Model-Free Prescribed-Time Control Under Input Amplitude and Rate Saturations for Uncertain Mechatronic Systems With Mismatched Disturbances
Dingxin He, Haoping Wang, Yang Tian
Abstract
This brief considers a trajectory tracking control issue of n-DOF mechatronic systems subject to uncertainties, mismatched disturbances, and input amplitude and rate saturations. In practical mechatronic systems, mismatched disturbances and input amplitude and rate saturations are common phenomenon affecting control performance, which require the development of an advanced and high-performance control strategy. In this brief, a neural network observer (NNO)-based model-free prescribed-time saturated controller (NNO-MFPTSC) is designed which consists of ultra-local model-based adaptive RBF neural network observer, prescribed-time sub-controller, and auxiliary dynamic system.
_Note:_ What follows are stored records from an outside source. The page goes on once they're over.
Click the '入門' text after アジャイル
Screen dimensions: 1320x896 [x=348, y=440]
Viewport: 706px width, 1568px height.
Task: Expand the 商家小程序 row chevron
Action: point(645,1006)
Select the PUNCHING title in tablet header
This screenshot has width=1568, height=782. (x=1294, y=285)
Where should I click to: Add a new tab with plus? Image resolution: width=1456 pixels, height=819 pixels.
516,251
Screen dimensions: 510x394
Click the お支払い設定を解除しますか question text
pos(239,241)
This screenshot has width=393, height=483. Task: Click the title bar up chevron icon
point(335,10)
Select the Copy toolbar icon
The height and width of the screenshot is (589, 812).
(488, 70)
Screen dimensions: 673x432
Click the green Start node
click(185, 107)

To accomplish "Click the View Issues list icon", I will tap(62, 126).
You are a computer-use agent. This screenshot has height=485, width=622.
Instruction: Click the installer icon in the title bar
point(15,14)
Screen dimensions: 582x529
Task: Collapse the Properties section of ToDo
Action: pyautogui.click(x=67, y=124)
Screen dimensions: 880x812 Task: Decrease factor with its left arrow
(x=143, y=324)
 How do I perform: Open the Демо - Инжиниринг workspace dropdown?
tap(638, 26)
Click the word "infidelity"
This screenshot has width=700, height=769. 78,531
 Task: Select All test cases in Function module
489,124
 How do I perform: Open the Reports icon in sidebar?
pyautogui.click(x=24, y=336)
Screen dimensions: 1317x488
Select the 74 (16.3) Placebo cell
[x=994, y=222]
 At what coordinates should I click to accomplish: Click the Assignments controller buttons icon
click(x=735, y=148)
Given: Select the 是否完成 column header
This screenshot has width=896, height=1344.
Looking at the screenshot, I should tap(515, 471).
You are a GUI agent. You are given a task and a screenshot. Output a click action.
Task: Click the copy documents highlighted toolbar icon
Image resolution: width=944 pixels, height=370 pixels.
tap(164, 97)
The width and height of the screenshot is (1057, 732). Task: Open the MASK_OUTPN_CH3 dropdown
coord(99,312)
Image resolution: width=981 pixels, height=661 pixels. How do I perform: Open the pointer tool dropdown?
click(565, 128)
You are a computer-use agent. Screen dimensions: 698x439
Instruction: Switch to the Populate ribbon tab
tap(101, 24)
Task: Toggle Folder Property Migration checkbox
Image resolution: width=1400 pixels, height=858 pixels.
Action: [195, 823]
The proposed NNO-MFPTSC that overcomes mismatched disturbances achieves stabilization and convergence within predefined time and provides a torque with amplitude and rate saturations. After that, the stability and prescribed-time convergence are analyzed by using Lyapunov theorem. Finally, the co-simulation of 3-DOF PUMA 560 robotic manipulator based on SolidWorks and Matlab is realized. The results compared to adaptive intelligent controller (AIC) are given to show the effectiveness and superiority of NNO-MFPTSC.